Now why didn't I think of a coffee filter?  Good idea!
A centrifuge would work well, but I have enough IPA in-play that some can settle while others are used.  But a centrifuge would certainly speed-up the process.
Maybe I can create a jig to put in the washing machine and run it on spin cycle.
Dave



Date: 04/13/21 05:42
Re: New 3D Printer (Part 3) – Resins
Author: Arved

4thDistrict Wrote:
-------------------------------------------------------
> An hour ago I filtered my IPA that had been
> siphoned off after letting the solids drop to the
> bottom. The siphoned IPA was not quite crystal
> clear. The coffee filter did not make it clearer,
> so it did not help at all. A waste of time, and
> some waste of IPA due to drips.  In the future
> I'll skip the filtering step. 

Well, it was worth a shot. I figure if it was good enough for my Chem labs...

At least IPA is a lot easier to get today than it was a year ago. :D

BTW, how is the smell of the resins you're using? Do they stink up the area?

Good luck! I look forward to learning more from your experience before I bite the bullet and get one.

Arved Grass
Fleming Island, FL
Arved Grass



Date: 04/13/21 06:55
Re: New 3D Printer (Part 3) – Resins
Author: tmotor

> BTW, how is the smell of the resins you're using? Do they stink up the area? 

Hey Arved! 
I'm happy to report the vast majority of resins have minimal smell.  If I stick my nose right into it, I can smell something, but just a basic "chemical" smell.  The early resins had reports of "it stunk-up the whole room and I had to leave".  Those days are long gone.  A resin manufacturer would be suicidal to offer a stinky resin these days.  There are too many alternatives with little to no smell.  If a resin is popular, that is the one to try.  If a resin sells poorly, it probably stinks, literally. 

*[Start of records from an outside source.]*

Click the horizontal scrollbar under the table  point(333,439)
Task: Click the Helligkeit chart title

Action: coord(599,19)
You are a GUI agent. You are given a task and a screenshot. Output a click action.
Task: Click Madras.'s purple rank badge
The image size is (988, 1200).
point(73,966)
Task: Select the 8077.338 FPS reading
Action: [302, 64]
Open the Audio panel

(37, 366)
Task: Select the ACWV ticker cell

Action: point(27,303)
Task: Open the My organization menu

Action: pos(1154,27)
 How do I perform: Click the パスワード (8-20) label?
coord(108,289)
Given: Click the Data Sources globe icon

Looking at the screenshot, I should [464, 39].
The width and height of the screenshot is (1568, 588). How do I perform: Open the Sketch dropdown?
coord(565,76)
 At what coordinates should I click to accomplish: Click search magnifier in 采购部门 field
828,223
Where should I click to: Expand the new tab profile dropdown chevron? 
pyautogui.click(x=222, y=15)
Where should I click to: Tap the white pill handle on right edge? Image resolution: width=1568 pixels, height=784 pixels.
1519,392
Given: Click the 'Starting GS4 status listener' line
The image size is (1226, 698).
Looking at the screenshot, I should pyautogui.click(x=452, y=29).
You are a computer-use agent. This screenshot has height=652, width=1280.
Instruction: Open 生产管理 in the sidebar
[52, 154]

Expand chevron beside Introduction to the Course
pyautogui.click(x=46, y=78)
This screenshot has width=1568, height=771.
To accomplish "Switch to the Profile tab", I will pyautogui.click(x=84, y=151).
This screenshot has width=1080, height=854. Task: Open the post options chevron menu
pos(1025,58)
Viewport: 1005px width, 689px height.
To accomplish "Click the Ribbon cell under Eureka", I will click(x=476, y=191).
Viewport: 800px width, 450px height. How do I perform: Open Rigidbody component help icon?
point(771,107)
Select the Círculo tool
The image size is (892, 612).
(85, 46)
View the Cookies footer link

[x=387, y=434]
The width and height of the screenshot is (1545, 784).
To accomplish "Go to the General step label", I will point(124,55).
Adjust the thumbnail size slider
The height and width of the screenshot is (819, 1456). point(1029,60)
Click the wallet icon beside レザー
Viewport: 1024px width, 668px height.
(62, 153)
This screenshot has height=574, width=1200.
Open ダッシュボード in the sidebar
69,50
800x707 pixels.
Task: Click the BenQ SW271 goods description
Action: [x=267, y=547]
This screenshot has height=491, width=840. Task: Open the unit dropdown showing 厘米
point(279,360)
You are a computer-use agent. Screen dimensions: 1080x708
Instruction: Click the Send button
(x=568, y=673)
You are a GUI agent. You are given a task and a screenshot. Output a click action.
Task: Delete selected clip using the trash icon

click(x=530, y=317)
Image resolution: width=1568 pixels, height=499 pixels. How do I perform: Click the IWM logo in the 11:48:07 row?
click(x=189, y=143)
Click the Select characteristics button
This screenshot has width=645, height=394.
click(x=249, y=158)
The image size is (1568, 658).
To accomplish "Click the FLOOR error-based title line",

I find the IPA has much more smell than the resins. 

Dave



Edited 3 time(s). Last edit at 04/13/21 06:57 by tmotor.



Date: 04/13/21 09:13
Re: New 3D Printer (Part 3) – Resins
Author: tehachapi-dave

tmotor Wrote:
-------------------------------------------------------
> sixaxlecentury Wrote:
> --------------------------------------------------
> -----
> > I switched to Elegoo black, and I like it much
> > better then the grey.   Shows detail
> better.  
>
> Hey sixaxlecentury!
> Good call.
> I can use black for test parts, then gray for
> finished parts.  (Assuming resins with lighter
> colors will cover with fewer coats of TTX
> yellow.)
> Dave

Dave,

If you are painting parts TTX yellow, do an undercoat of white.  It will make it exponentially easier to get the yellow to cover.  I should know, I paint 3 foot long TTX flatcars in G Scale.  Adding a yellow undercoat will greatly improve the finish.